---- PROVIDED PASSAGE

Mooney also made clear that “Kana′tĭ and Selu” did not come from only one telling. He said the story was obtained in nearly the same form from Swimmer and John Ax among the Eastern Cherokee and from Wafford in the West. He also noted that another version appeared in the Wahnenauhi manuscript. That matters because it shows the story was not a stray anecdote, but a deeply rooted tradition known across Cherokee communities.

Kana′tĭ, Selu, and the Two Boys

Mooney’s version begins with a traditional opening: “When I was a boy this is what the old men told me they had heard when they were boys.” The story tells of Kana′tĭ, whose name means the Lucky Hunter, and his wife Selu, whose name means Corn. They lived with their little boy at Pilot Knob. Another boy, born from blood that fell into the river, came into the household as well, and the two boys became restless, curious, and dangerous in the way children sometimes are in old sacred stories.

Kana′tĭ always brought home game from the mountain, and the boys wanted to know how he did it. They followed him and saw him move a rock that covered the entrance to a cave. Inside were the animals. When the boys later tried to imitate him, they lifted the rock and the deer, birds, rabbits, and other game escaped into the world. Because of what they did, people could no longer find game gathered in one place. They would have to hunt through the woods from then on.

The Storehouse and the First Corn

The boys also became suspicious of Selu. Each day she went to the storehouse and returned with corn and beans. Wondering where the food came from, they spied on her. In Mooney’s telling, they saw her bring forth corn and beans from her body. Instead of understanding her sacred power, they called her a witch and planned to kill her.

--------

*SET PROBLEM A*: In the passage about Kana′tĭ and Selu, what does Selu's name mean?

---- RECORDS FOR PROCESSING

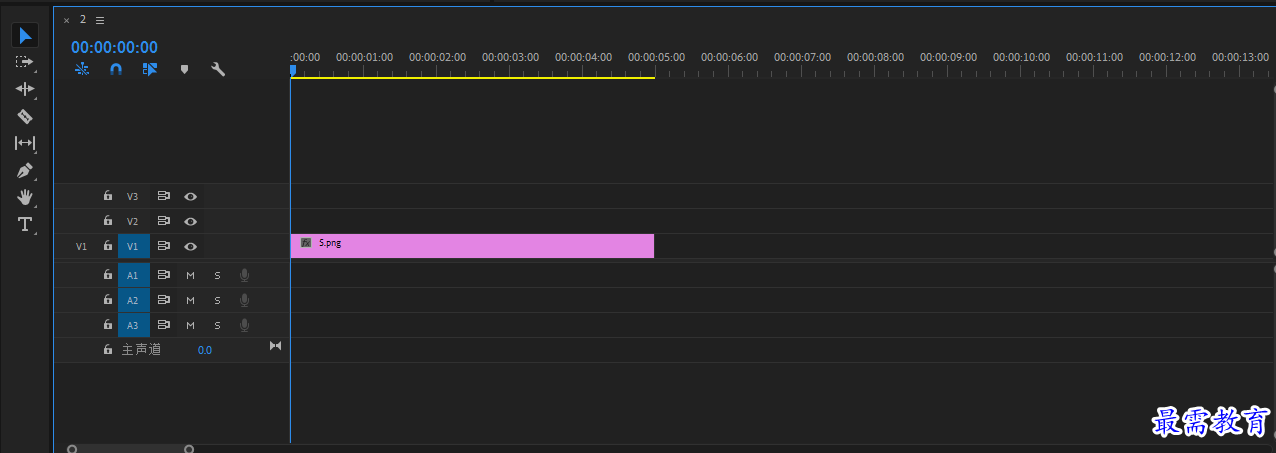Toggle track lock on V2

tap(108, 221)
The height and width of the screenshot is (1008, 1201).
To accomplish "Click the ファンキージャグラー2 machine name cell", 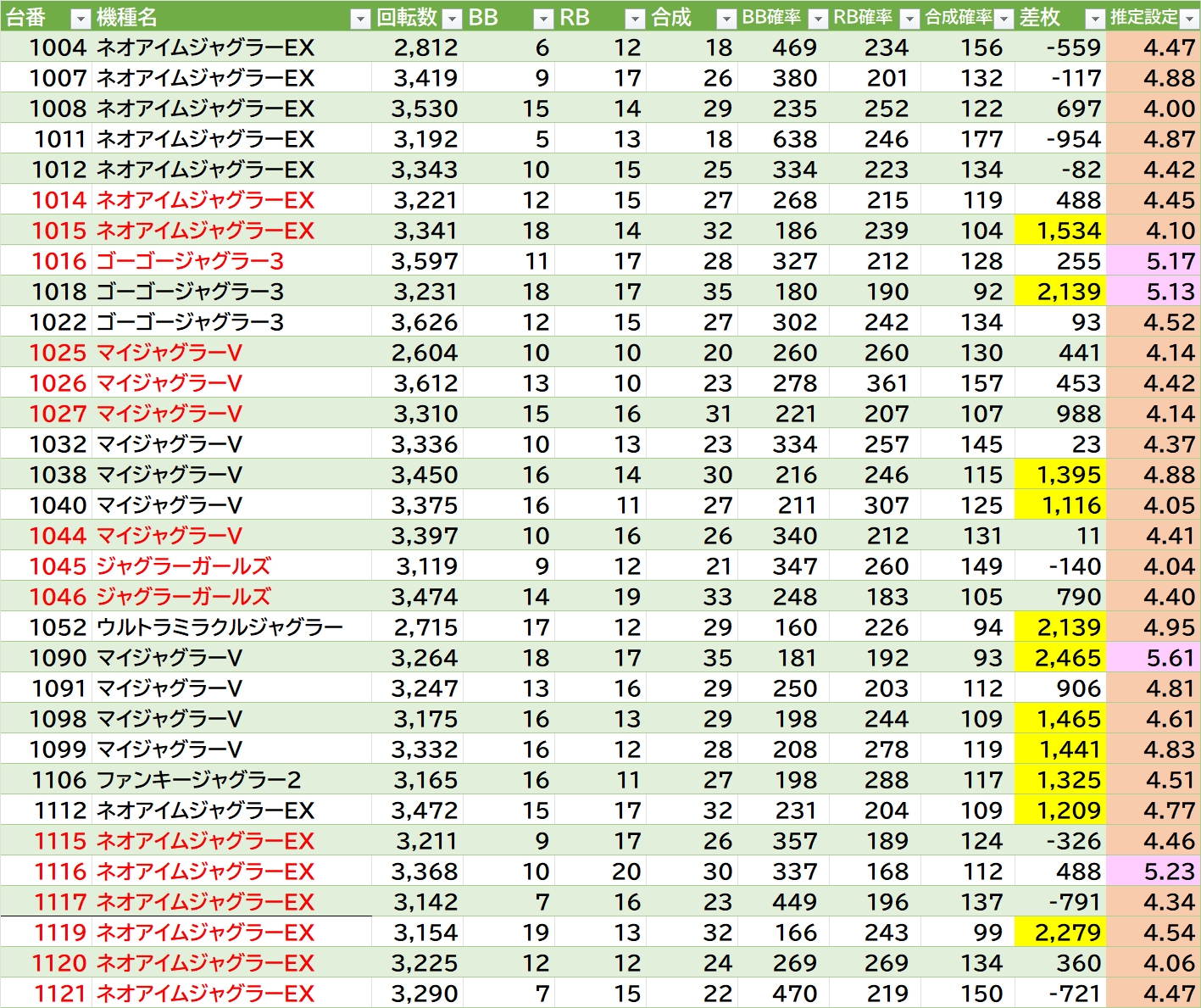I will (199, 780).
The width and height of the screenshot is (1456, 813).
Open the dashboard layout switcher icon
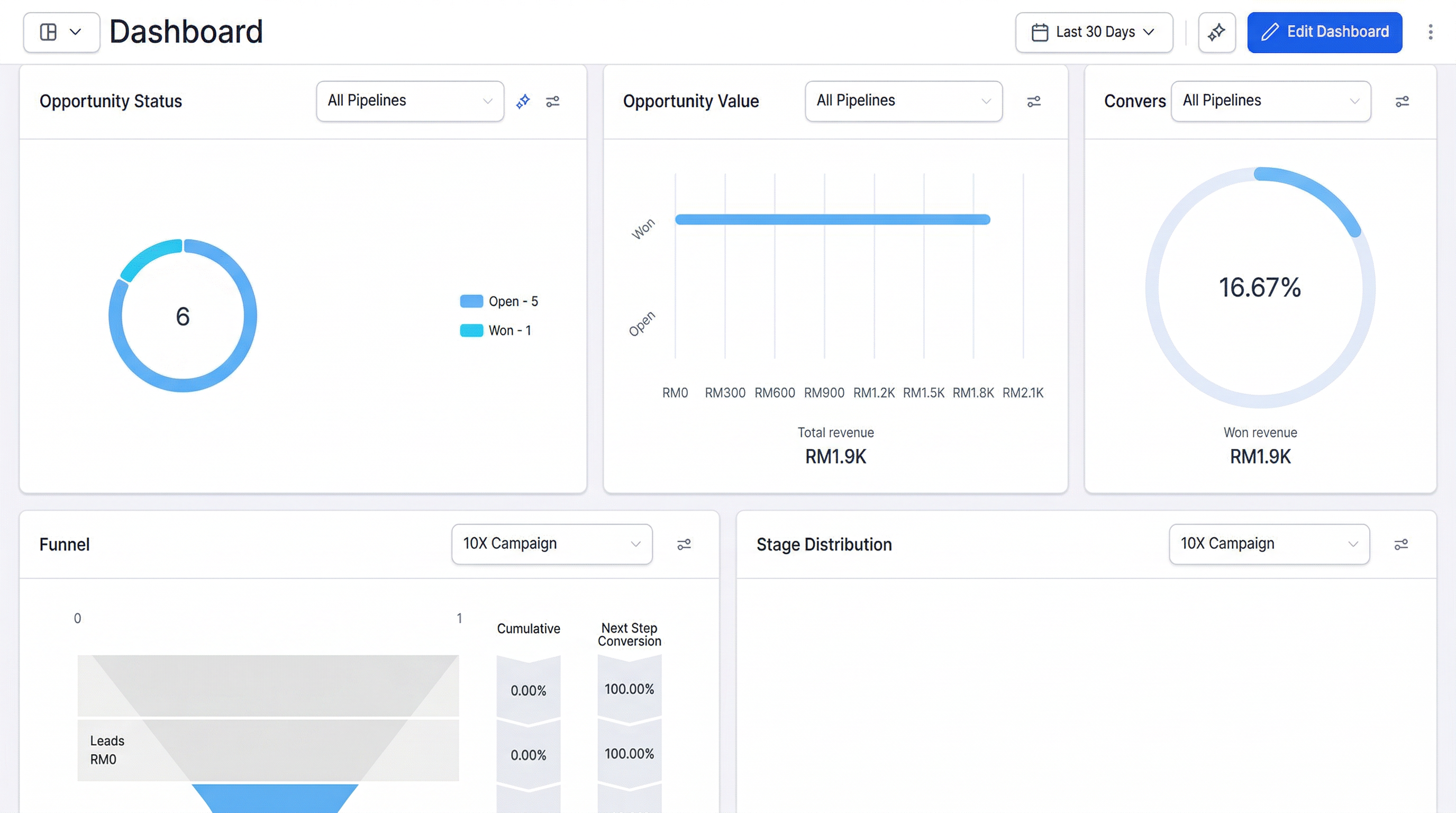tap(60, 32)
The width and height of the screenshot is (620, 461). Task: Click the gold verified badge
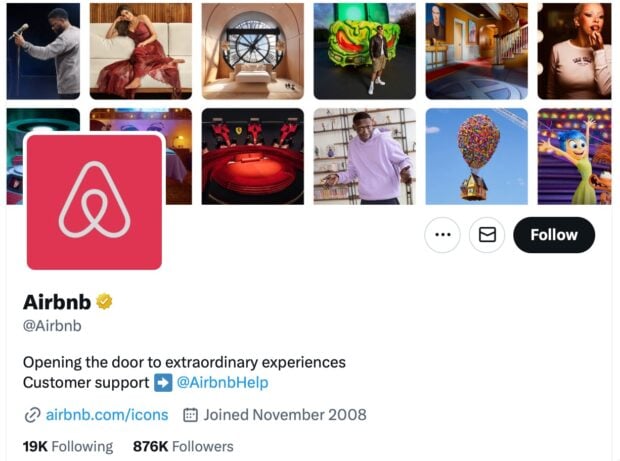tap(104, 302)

--------
---- RECORDS FOR PROCESSING

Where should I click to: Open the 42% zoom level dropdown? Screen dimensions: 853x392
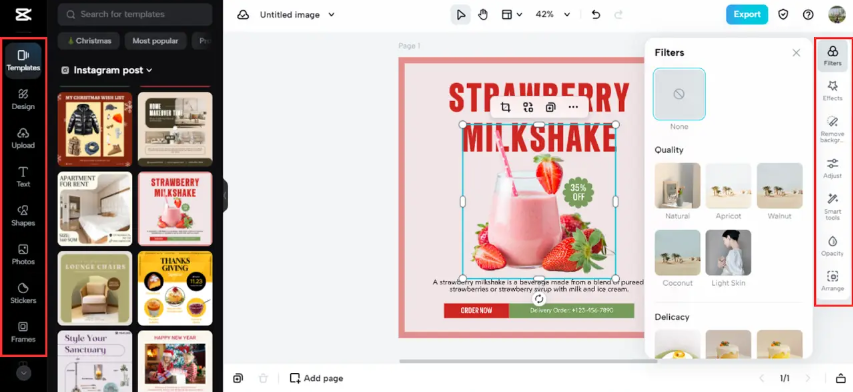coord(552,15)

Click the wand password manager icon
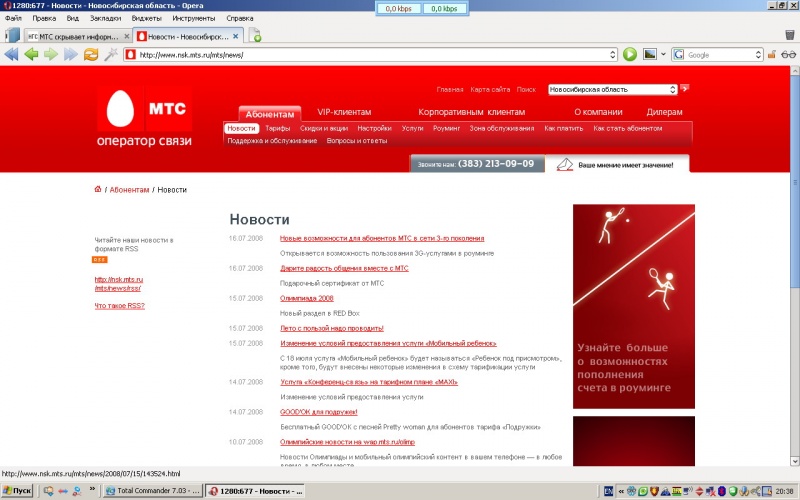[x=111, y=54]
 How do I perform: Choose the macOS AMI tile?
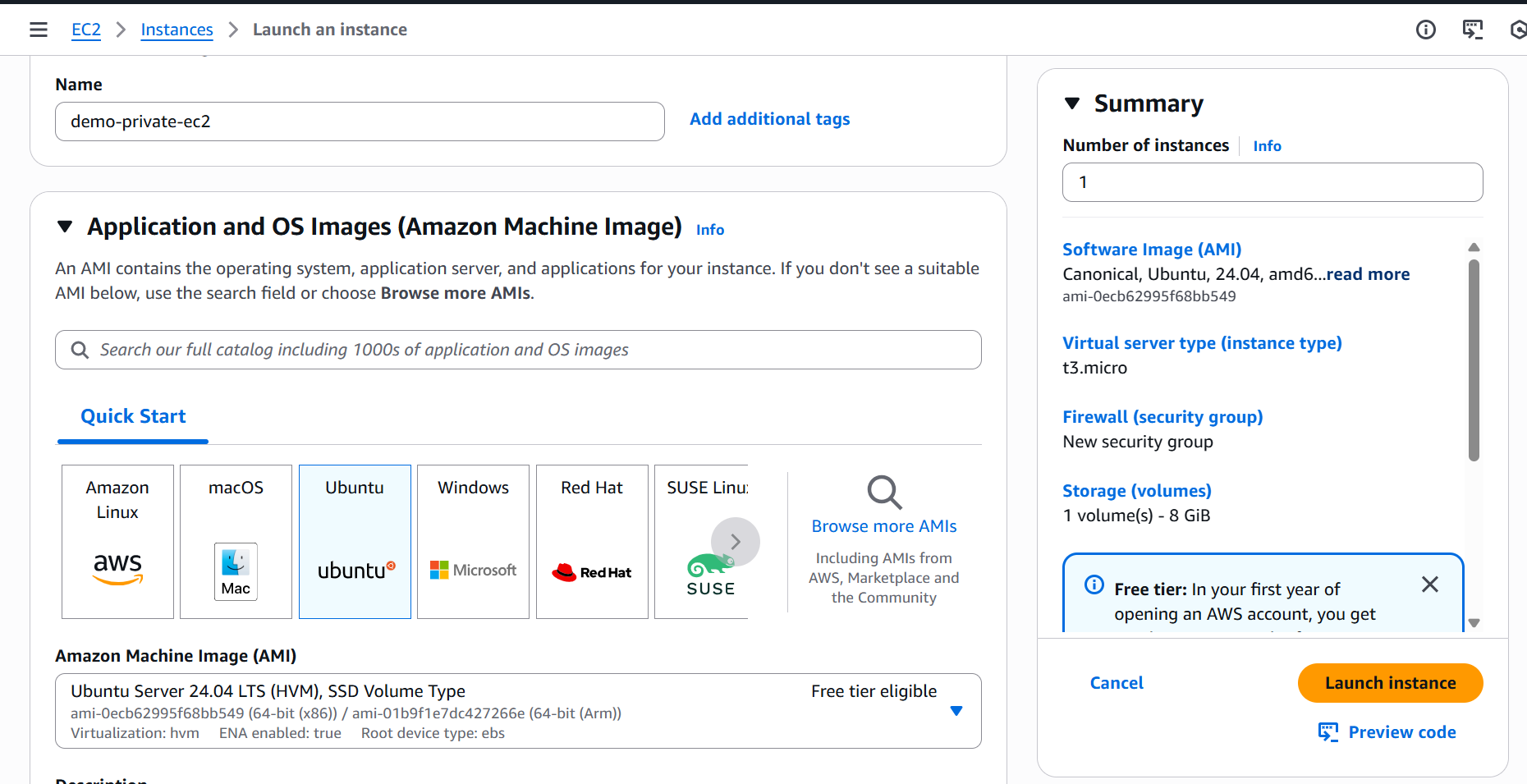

--------

*SET PROBLEM B*: In the entries, begin at the line that has "The width and height of the screenshot is (1456, 813)." and stop after the line that has "tap(104, 302)". Rewrite those lines with "screenshot" changed to "image" everywhere, keeping all else the same and leaving out the pictures.

*PROBLEM SOLUTION A*: Corn

*PROBLEM SOLUTION B*:
The width and height of the image is (1456, 813).
Open the dashboard layout switcher icon
tap(60, 32)
The width and height of the image is (620, 461). Task: Click the gold verified badge
tap(104, 302)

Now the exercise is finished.